International Safe Cities Day
To mark International Safe Cities Day and as part of our Safe Cities Campaign, ActionAid held Working to End Gender Based Violence, a roundtable discussion on the issues of gender based violence faced by women across the world on 19th May.
Women’s Rights in Palestine
Raghda Daboub, Women’s Rights Coordinator for ActionAid Palestine spoke about the experience of Palestinian women who are suffering from double oppression. Women are the most adversely affected by war and 40% of women in Gaza have been exposed to gender based violence, harassment, rape, a lack of sanitation facilities or inadequate food supplies.
As Raghda remarked, “Women’s rights become invisible amongst the conflict”. In order to bring women’s rights back into the spotlight ActionAid Palestine is working with women at the grassroots level to empower them to take leadership roles to improve the public services in their communities.
Women’s Rights in Vietnam
Do Hanh Chi, Women’s Rights and Education Advisor for ActionAid Vietnam discussed the influence of the International Safe Cities Campaign in Vietnam.
Due to its expanding economy, Vietnam is undergoing rapid urbanisation. A study conducted by ActionAid Vietnam revealed that 87% of women surveyed had experienced some form of sexual harassment in a public place.

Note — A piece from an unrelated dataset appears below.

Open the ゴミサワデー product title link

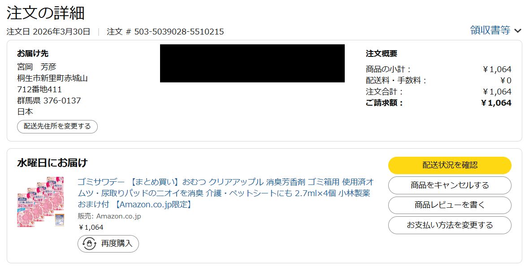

These results revealed that Vietnam’s cities were not safe places, especially for women and girls, and prompted ActionAid Vietnam to join the global movement for Safe Cities for Women. In 2014 they used the data from their survey to request the local government in Ho Chi Minh City take action to combat the issue of public violence against women. This request was a success and the authorities decided to install CCTV on all public buses. These cameras act to safeguard against sexual harassment, improving the safety of women and girls.
Women’s Rights in Ireland
Jennifer Gavin from the Dublin Rape Crisis Centre gave an Irish perspective on gender based violence. In four out of five cases of sexual abuse in Ireland, the person is known to the victim. To address this issue, the DRCC’s AskConsent campaign seeks to start a conversation about what consent means, to eliminate, confusion, grey areas and blurred lines and reduce the number of negative and unwanted sexual experiences.
The speakers had a clear message – while Gender Based Violence may take different forms, it is a global issue that affects us all. As long as it is tolerated, gender based violence will continue to happen in our homes, and on our streets. It is the responsibility of all of us as citizens to speak out, hold our governments accountable and expect our cities to be safe places for women and girls.